All of the entries below should be returned verbatim, apart from the pictures.

▸ Data to use:
=== Begin Enclosure ===
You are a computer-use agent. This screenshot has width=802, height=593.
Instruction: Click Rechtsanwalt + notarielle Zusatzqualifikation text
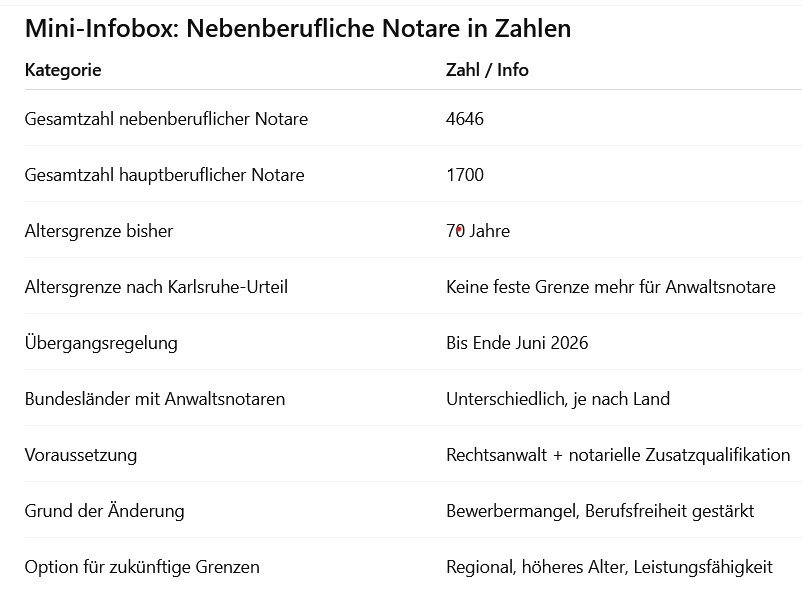coord(618,455)
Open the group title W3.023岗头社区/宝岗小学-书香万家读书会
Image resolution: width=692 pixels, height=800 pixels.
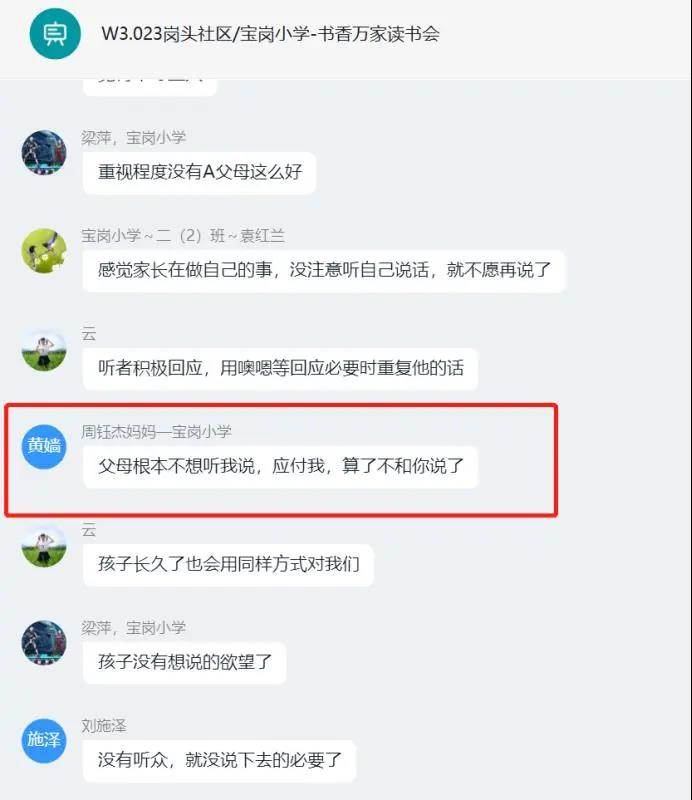[270, 34]
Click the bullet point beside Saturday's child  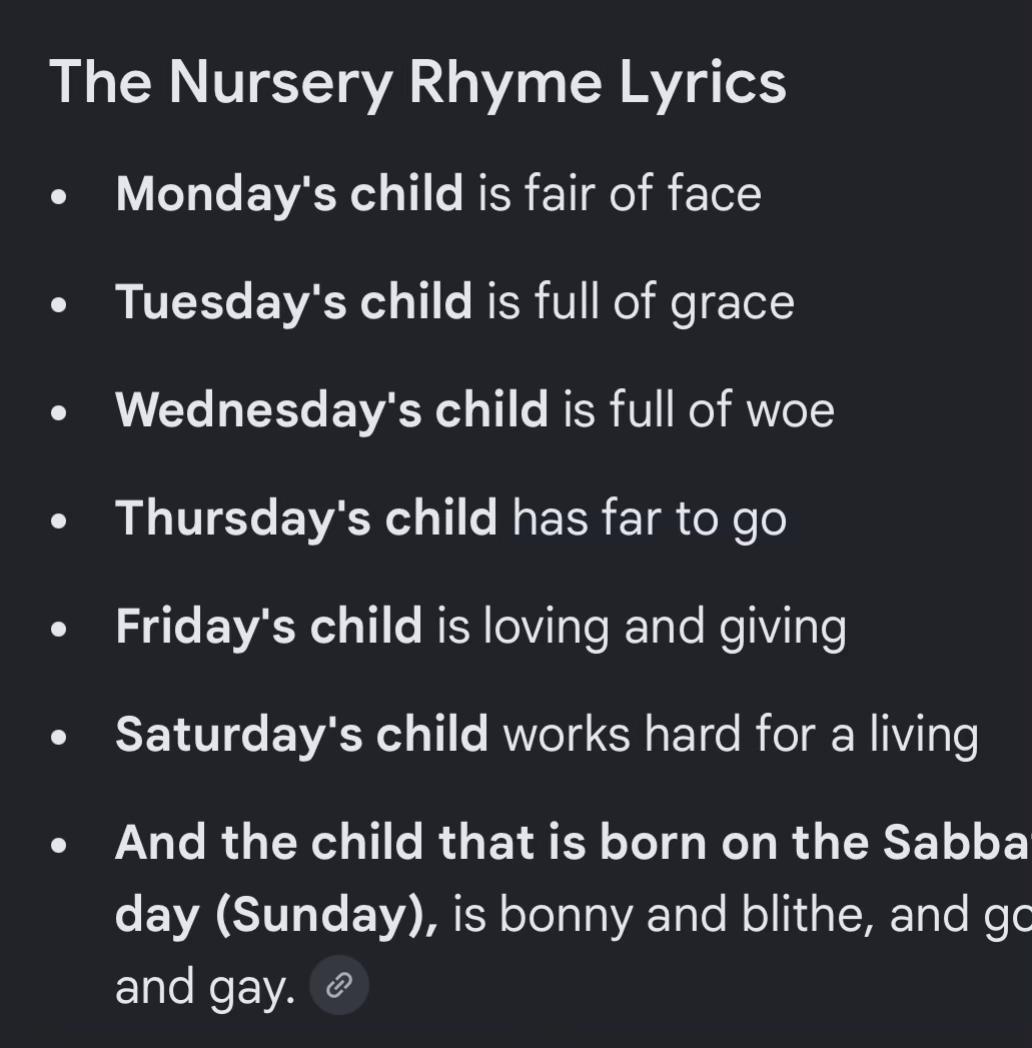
=== End Enclosure ===
▸ Solution to the problem:
You are a computer-use agent. This screenshot has width=802, height=593.
Instruction: Click Rechtsanwalt + notarielle Zusatzqualifikation text
coord(618,455)
Open the group title W3.023岗头社区/宝岗小学-书香万家读书会
Image resolution: width=692 pixels, height=800 pixels.
[270, 34]
Click the bullet point beside Saturday's child  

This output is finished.